Diese Leistungen sind freiwillig und bislang sind keine Initiativen zu erkennen, sie obligatorisch zu machen. Dennoch sind solche Formate der digitalen Selbstdokumentation eine fundamentale Figur der Gouvernemedialität der Gegenwart, die im Beitrag anhand von Beispielen zu den Körperfettpolitiken der Krankenkassen untersucht werden.
Pause
14. 00 – 15.00 Stephan Lanz (Frankfurt/Oder): Quartiersmanagement als Empowerment?
Die regierungsprogrammatische Konzeption des Quartiersmanagements zielt mithilfe einer Strategie des Empowerments darauf, Bewohner benachteiligter Stadtteils zu aktivieren und sie in die Lage zu versetzen, sich und ihren Stadtteil selbstverantwortlich, d.h. ohne staatliche Zuwendung zu regieren. Der Lokalstaat beauftragte hierfür privatwirtschaftlich agierende 'Quartiersmanager', um lokale Akteure zu vernetzen und Projekte zu entwickeln. Diese sollen den "Menschen im Quartier" dazu verhelfen, so das offizielle Regierungsdokument, "ihre Lebenssituation selbst zu verändern, ihre Möglichkeiten und Kompetenzen zu nutzen, um unabhängiger und selbständiger zu werden" (Senat 1999: 10). Aus der Perspektive staatlicher Apparate erzeugt dieses Sich-selbst-Regieren jedoch das Risiko, dass Werte und Normen zum Tragen kommen, die von der fortgeschritten liberalen politischen Rationalität abweichen. Dies gilt umso mehr, als der öffentliche Diskurs gerade in den betroffenen Stadtvierteln jene vorgeblichen "Parallelgesellschaften" nicht-integrierter Einwanderermilieus verortet, die sich von westlichen Werten der Stadtgemeinschaft abschotteten.
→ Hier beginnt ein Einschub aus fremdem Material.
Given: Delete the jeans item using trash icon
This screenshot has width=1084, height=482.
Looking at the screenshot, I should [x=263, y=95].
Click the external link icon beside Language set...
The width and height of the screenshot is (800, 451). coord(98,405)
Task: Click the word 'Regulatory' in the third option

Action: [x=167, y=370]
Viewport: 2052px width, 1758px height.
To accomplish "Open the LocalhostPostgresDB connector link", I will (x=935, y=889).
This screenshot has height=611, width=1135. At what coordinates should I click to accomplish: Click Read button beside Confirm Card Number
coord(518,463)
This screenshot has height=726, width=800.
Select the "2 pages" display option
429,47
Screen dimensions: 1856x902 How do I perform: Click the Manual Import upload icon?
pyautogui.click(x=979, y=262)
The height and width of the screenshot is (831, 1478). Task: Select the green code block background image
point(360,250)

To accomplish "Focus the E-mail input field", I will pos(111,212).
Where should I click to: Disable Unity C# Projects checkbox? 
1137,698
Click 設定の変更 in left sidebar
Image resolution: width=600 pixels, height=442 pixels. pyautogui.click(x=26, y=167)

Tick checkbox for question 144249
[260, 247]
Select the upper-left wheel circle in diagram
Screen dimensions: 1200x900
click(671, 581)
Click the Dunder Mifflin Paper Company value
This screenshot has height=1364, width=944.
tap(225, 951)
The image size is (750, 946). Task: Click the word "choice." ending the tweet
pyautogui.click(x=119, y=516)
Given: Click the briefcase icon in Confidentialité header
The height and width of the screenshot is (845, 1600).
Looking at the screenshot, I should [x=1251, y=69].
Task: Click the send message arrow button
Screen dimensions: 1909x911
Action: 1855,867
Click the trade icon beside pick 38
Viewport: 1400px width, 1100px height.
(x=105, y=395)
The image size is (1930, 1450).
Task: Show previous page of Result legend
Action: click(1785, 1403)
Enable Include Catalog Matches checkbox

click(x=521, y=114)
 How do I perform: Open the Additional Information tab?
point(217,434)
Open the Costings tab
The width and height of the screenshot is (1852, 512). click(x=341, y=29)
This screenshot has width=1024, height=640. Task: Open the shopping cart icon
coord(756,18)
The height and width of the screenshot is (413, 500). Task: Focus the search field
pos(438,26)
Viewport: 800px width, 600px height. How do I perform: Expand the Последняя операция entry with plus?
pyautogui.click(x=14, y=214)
Damit die Freiheit des Sich-Selbst-Regierens nicht falsch angewandt wird, muss also Sicherheit neu reguliert werden: Es entstehen neue Instrumente und Subjekte des Regierens, die präventive Aufgaben erfüllen: dazu gehören Steuerungs- und Evaluationsgremien, in denen Vertreter von Senats- und Bezirksbehörden und anderer Organisationen wie Kirchen oder Sozialdienste sitzen. Neue Organe wie „Kulturmittler“, „Streitschlichter“ oder „Stadtteilmütter“ suchen als problematisch geltende Familien auf, schlichten bei Konflikten und werben für Toleranz bezüglich kulturellen Differenzen. Ferner gibt es als präventive Sicherheitsorgane etwa zivile Stadtteil-Patrouillen, die in Form von Arbeitsbeschaffungsmaßnahmen organisiert sind und teilweise eine Art Private Public Partnership mit der Polizei eingehen.
Die Ratio des Dispositivs der Sozialen Stadt basiert auf einer kommunitaristischen Konstruktion lokalräumlicher Nachbarschaften als Communities, deren Mitglieder solidarisch füreinander sorgen sollen. Tendenziell zielt dies auf das Verhalten ihrer Klientel – also der Armen – und basiert auf der Kategorie Moral: Subjekte, die sich dieser – an den klassischen Liberalismus erinnernden – armutspolitischen Konzeption verweigern, werden tendenziell als "unwürdige Arme" konstruiert und mit disziplinierenden Zwangsmaßnahmen überzogen.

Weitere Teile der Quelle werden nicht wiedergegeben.